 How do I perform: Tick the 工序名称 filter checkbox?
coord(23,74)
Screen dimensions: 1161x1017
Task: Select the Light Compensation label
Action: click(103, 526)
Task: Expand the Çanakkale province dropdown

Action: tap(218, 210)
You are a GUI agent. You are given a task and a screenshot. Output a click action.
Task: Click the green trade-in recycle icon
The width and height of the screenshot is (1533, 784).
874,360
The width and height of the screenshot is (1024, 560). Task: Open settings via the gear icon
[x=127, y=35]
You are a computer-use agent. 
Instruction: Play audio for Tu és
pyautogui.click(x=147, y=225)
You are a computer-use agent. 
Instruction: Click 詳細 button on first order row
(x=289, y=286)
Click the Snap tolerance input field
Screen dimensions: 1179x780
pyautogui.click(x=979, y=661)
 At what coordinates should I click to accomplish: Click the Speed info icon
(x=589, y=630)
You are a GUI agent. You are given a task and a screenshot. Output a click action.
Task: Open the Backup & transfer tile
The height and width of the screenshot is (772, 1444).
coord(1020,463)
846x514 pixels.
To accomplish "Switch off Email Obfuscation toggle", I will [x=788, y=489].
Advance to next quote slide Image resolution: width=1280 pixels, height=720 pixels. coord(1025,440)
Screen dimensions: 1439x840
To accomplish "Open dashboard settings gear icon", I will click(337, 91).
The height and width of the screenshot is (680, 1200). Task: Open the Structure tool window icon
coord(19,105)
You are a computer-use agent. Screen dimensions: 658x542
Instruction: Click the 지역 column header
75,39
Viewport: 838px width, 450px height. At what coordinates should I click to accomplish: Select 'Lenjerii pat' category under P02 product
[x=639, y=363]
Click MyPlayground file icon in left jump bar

◆ TASK ITEM:
Working down from the line that contains "You are a computer-use agent. Screen", retype each line exactly through the last line of the data, and give nothing else.

◆ WRITTEN SOLUTION:
You are a computer-use agent. Screen dimensions: 658x542
Instruction: Click the 지역 column header
75,39
Viewport: 838px width, 450px height. At what coordinates should I click to accomplish: Select 'Lenjerii pat' category under P02 product
[x=639, y=363]
Click MyPlayground file icon in left jump bar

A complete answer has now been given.